Poroshenko clearly has the benefit of incumbency on his side – the considerable weight of the state apparatus, and the state budget to wield, and there have been clear signs of fiscal pump priming early this year.
The power of patronage in Ukraine, given the dominance of oligarchic groups, should not be under-estimated. Poroshenko is also playing up his achievements, including macro stability/recovery, security – halting Russia’s encroachment in Donbas, and the resurrection of the Ukrainian military into a fairly formidable fighting force – and autocephalous status for the Ukrainian Orthodox Church, the latter of, which is a huge victory against Moscow. He is pushing the idea that while he has his faults, he is a stable hand on the rudder at a still difficult time, and the greatest assurance of Ukraine’s Western orientation.
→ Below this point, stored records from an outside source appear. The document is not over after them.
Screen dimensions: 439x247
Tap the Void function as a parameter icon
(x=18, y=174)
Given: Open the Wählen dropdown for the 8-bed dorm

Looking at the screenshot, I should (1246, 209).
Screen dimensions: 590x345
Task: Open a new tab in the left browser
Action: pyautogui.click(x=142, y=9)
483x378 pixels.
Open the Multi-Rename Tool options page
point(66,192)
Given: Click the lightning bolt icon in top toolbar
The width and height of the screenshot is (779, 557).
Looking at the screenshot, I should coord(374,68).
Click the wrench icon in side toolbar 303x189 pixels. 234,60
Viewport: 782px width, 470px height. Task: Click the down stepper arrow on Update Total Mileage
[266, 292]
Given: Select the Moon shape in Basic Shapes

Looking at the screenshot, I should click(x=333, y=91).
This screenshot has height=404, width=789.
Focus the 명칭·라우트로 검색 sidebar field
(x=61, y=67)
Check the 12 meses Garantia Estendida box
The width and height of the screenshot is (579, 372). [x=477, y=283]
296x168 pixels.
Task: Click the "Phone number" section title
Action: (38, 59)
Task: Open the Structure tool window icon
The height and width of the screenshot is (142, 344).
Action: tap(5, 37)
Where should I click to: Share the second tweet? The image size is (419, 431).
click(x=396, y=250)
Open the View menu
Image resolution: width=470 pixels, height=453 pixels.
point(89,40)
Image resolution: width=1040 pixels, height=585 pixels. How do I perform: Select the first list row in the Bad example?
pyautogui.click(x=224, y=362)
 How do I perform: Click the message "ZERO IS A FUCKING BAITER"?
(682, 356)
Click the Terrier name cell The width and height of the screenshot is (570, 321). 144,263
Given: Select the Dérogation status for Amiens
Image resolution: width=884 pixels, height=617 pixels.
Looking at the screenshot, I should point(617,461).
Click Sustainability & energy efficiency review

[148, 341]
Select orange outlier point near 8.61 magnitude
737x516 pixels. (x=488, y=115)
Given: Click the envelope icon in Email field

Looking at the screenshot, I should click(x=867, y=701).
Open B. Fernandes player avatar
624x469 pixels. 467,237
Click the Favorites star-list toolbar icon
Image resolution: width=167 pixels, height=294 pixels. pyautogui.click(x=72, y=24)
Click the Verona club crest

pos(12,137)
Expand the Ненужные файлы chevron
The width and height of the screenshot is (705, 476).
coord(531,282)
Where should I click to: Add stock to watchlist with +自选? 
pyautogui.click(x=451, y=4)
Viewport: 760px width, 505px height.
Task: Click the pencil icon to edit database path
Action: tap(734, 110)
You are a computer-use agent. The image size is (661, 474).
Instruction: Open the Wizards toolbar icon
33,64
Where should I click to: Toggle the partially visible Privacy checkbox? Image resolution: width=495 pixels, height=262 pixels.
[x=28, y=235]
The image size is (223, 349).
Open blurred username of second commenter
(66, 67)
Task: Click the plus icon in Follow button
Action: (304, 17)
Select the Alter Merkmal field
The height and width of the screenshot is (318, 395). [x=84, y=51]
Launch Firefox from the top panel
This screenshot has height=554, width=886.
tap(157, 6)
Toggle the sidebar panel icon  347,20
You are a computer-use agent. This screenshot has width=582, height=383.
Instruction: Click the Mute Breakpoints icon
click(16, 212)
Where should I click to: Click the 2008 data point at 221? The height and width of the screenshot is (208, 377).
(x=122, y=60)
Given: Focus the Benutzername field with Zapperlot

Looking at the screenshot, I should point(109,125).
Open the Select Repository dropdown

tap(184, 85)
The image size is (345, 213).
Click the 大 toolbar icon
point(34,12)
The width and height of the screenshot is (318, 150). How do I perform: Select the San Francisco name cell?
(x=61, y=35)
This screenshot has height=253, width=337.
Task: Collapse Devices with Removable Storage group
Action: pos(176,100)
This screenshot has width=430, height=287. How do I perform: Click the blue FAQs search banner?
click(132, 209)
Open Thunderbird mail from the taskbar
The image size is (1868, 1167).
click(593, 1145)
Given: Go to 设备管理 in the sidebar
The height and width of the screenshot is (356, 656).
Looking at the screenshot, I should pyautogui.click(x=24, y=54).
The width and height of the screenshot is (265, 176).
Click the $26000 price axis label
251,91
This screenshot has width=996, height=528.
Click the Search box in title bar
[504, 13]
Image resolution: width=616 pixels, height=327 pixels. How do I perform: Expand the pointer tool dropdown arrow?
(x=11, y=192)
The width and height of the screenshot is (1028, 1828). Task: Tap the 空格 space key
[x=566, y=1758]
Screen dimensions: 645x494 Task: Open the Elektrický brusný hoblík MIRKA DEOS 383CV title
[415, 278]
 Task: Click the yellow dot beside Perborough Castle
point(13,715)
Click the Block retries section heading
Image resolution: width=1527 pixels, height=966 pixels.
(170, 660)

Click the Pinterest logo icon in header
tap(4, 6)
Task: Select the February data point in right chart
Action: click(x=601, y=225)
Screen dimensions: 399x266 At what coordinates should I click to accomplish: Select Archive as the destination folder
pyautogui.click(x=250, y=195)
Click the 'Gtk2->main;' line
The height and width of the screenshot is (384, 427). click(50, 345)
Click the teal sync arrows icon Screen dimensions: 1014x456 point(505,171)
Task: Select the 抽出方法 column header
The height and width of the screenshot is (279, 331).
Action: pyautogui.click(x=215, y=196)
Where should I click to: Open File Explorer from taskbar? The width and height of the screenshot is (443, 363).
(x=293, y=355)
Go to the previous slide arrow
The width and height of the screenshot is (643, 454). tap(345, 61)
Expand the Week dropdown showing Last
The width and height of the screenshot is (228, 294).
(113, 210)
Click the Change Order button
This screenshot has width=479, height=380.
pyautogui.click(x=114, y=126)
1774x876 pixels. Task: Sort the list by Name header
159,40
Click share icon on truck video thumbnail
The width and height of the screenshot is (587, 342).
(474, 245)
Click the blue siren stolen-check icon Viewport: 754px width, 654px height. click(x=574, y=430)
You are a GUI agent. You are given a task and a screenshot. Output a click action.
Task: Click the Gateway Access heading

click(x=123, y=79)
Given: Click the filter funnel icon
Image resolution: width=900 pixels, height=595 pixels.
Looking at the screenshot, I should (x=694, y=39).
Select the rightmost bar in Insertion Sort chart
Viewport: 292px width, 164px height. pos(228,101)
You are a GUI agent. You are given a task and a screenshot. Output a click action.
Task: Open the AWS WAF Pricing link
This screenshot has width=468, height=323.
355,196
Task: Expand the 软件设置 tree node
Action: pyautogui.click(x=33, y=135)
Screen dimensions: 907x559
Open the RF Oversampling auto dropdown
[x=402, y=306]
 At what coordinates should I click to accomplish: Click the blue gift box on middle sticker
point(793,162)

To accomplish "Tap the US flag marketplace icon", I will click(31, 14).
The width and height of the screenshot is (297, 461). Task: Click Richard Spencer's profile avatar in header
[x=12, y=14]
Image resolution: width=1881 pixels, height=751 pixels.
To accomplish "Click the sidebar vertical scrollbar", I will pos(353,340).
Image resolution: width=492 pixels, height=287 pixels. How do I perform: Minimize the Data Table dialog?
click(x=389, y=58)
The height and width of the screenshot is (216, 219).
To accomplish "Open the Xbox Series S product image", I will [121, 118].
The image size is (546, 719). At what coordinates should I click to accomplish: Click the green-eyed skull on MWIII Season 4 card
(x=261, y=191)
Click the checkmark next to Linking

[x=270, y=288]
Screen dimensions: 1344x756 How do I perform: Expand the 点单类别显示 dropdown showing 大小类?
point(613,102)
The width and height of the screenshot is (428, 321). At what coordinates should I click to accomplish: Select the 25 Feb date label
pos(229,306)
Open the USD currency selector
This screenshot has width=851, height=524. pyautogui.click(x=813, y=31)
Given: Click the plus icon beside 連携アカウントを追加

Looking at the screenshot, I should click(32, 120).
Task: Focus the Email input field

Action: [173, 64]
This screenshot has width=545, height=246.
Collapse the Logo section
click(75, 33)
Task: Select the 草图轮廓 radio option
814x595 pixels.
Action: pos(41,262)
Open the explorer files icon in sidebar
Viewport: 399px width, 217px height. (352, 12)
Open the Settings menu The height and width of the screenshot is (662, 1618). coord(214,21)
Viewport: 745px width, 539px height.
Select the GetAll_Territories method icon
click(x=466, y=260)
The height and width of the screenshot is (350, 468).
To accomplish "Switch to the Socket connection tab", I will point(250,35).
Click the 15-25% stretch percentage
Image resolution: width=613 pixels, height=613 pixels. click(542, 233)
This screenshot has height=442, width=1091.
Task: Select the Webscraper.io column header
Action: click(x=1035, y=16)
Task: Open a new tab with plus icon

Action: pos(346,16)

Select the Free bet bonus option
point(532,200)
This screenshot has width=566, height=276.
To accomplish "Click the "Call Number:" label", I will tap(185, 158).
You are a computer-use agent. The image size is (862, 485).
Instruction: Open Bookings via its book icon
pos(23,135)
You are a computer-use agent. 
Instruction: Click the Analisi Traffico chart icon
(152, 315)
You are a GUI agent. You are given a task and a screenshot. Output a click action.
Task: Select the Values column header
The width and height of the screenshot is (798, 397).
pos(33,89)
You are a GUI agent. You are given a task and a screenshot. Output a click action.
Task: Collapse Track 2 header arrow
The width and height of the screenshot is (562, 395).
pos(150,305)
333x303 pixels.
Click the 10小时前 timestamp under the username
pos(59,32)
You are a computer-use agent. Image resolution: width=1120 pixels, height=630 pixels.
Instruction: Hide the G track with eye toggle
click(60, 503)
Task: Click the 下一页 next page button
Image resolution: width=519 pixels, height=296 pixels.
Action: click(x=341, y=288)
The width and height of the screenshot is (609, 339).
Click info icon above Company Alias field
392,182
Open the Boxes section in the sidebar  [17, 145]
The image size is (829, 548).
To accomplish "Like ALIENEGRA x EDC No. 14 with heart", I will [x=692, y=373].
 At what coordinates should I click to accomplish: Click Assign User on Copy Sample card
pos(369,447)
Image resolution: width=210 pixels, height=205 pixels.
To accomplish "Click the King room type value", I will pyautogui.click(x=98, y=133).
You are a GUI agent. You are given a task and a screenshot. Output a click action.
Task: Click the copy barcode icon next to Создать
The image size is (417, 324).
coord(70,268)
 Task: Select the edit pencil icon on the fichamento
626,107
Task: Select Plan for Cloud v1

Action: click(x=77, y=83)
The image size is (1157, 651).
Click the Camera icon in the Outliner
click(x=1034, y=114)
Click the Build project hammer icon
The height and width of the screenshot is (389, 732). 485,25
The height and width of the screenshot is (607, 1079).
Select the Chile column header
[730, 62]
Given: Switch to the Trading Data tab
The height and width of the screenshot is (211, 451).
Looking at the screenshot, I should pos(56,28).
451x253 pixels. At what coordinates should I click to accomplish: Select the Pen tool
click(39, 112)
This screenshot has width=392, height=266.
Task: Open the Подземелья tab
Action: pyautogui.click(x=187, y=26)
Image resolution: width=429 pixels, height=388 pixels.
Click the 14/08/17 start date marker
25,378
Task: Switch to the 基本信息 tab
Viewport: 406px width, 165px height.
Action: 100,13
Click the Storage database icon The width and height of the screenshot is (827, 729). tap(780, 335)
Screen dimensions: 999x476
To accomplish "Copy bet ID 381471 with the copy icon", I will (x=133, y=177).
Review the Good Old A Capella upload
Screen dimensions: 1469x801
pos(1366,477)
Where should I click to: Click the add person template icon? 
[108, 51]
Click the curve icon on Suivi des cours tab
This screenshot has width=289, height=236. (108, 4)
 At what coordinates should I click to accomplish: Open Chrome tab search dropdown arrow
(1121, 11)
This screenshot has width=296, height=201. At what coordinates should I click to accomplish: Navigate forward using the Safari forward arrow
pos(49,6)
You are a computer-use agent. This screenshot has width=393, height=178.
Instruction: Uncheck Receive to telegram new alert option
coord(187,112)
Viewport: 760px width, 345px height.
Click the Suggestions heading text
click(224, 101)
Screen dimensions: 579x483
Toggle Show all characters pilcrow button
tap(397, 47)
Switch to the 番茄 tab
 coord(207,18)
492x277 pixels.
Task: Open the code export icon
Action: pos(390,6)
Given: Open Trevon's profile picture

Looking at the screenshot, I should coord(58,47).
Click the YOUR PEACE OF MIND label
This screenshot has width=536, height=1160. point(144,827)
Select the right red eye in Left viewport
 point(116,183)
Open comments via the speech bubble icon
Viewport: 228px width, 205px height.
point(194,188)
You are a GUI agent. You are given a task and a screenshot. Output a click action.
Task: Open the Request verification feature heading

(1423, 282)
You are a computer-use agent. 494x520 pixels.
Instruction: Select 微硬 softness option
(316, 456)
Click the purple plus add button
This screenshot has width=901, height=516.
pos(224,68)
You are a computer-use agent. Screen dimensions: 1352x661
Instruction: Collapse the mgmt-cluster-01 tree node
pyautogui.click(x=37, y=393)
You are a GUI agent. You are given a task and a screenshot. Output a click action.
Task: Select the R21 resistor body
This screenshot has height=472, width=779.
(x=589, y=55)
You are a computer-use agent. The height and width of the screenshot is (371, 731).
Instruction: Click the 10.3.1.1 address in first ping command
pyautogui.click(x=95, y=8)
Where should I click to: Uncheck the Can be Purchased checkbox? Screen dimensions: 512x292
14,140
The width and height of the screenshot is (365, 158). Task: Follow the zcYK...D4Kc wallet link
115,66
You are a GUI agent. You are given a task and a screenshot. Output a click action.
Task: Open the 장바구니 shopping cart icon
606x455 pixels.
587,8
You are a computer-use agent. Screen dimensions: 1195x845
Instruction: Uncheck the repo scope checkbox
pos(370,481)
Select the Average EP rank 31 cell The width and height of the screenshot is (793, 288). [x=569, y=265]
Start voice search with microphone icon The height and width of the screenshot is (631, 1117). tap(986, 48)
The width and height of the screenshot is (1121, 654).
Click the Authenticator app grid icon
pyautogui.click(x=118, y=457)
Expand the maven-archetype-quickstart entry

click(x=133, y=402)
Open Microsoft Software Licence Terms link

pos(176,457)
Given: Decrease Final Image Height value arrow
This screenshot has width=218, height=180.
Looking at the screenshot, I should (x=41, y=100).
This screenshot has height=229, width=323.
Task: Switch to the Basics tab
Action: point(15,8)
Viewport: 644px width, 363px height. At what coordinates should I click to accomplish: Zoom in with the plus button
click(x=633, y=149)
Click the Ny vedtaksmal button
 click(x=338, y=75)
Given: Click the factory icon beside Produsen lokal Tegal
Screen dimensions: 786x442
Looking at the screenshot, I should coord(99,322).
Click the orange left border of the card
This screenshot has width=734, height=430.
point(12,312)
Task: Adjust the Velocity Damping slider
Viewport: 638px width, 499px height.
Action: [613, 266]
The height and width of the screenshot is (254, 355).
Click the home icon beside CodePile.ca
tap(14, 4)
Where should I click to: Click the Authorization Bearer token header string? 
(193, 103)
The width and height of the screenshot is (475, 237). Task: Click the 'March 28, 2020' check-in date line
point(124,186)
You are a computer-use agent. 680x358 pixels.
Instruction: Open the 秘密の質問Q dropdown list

Poroshenko though suffers big negative ratings – even higher than Tymoshenko – reflective I guess of the fact that most Ukrainians have not seen much of an improvement in their living standards over the past five years, and want something different – there is a sense the country wants change, something different, and I guess in an age when anti-establishment figures/movements (Trump, Five Star, Brexit, Syriza) are dominant.
Poroshenko is the archetypical representative of the Ukrainian oligarchic establishment – everything that many Ukrainians simply abhor. He has been in around power/the heights of the Ukrainian economy for much of the past two decades – serving as minister of foreign affairs, head of the national security-council, NBU council chair, et al, before becoming president in 2014.
And remember back in 2014 there was little enthusiasm for his presidency, even though he won a first round victory with 54% - rather he was seen as a safe pair of hands who could manage a crisis war economy.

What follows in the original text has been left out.